_Problem A_
Answer these questions on the article about the pound:
(i) What growth does the Bank of England anticipate between Q2 2021 and Q2 2022?
(ii) Roughly what share of the UK population has received a first vaccine dose?
(iii) Which date has the government noted as the earliest possible return for schools?
_Problem B_
Output the passage of the article about the pound word for word, starting at "MUFG believe the" and ending at "for 9 months.".

_Excerpt_
.....
Despite some respite for the common currency, investors are still backing the pound according to investment bank MUFG who said expect “further GBP upside”.
MUFG believe the UK’s effective vaccine rollout will lead to a significant bounce in consumer spending, which will succeed the ambitious forecasts made by the Bank of England. The bank anticipates growth of 14.2 per cent between Q2 2021 and Q2 2022 but MUFG believe this could be higher. The pound has rallied since the turn of the year gaining more than 3.5 per cent against the euro, reaching its highest level for 9 months.
The implementation of a Brexit trade deal has avoided the so-called “cliff-edge” and Citi Bank, the world’s largest foreign exchange trader, recently reported an increase in pound sterling flows for longer-term assets, underpinning a level of support in the UK currency. In addition, the odds of a rate cut have been slashed following Bank of England Chair Andrew Bailey’s comments last week, leaving the door open for a rise in the pound to euro exchange rate. The pound has been the best performing G10 currency since the turn of the year and with the UK at the front of the field with its vaccination programme, there are clear reasons to be bullish.
The UK Government has now inoculated around 20% of the population with a first dose of the Covid-19 vaccine. By comparison the EU has managed to administer less than 4%. The UK has vaccinated over 80% of the over 75’s, which is the age bracket responsible for 75% of all Covid deaths within the UK. The number of infections, hospitalisations, and deaths continue to fall rapidly, and this can be partly attributed to the first shots of injection being rolled out to the older population who could’ve otherwise found themselves as casualties of this pandemic.
With the Covid statistics looking increasingly better, there has been pressure from Conservative backbenchers to open schools earlier. At present, the government has noted the 8th of March as the earliest possible return date but there is pressure to bring this forward. Whilst the UK’s Covid position has improved significantly, there are still many questions around how quickly the UK government should relax the lockdown measures.
.....
[Stored items]

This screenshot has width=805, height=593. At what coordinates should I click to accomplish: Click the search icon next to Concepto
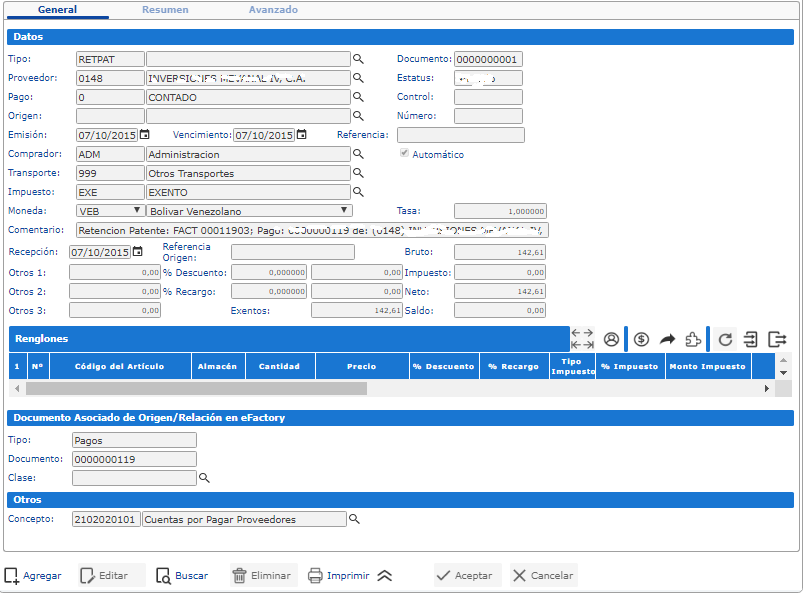tap(353, 519)
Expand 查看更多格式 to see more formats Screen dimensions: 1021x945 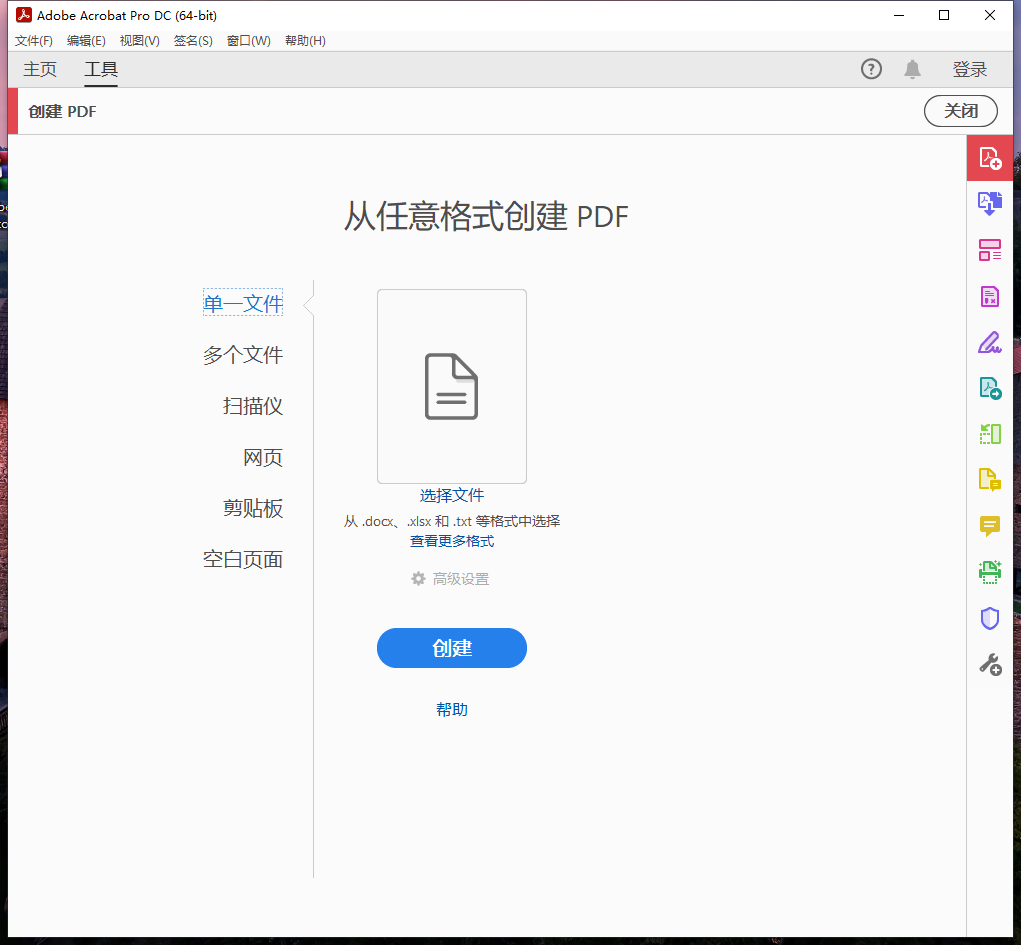(x=451, y=541)
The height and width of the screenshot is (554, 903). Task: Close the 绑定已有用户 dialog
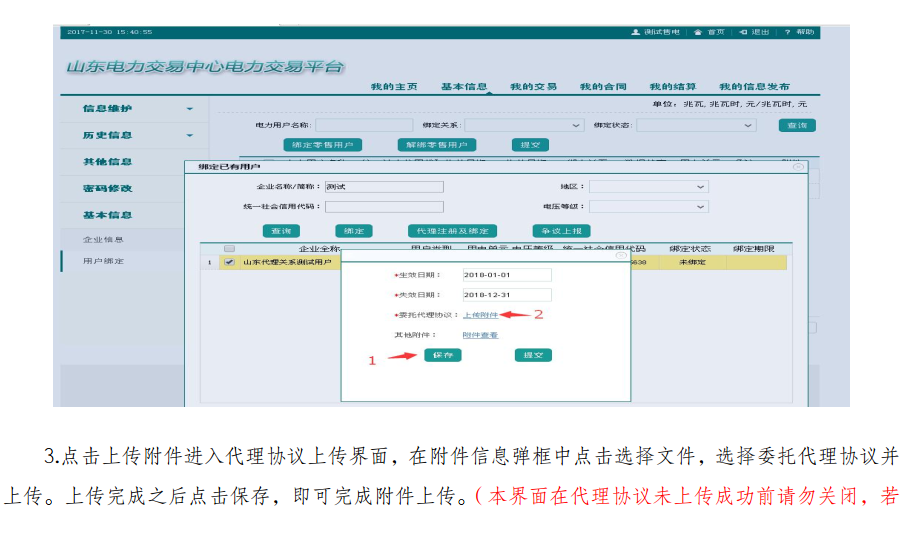(798, 167)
.....
_Answer area A_
(i) 14.2 per cent
(ii) Around 20%
(iii) The 8th of March

_Answer area B_
MUFG believe the UK’s effective vaccine rollout will lead to a significant bounce in consumer spending, which will succeed the ambitious forecasts made by the Bank of England. The bank anticipates growth of 14.2 per cent between Q2 2021 and Q2 2022 but MUFG believe this could be higher. The pound has rallied since the turn of the year gaining more than 3.5 per cent against the euro, reaching its highest level for 9 months.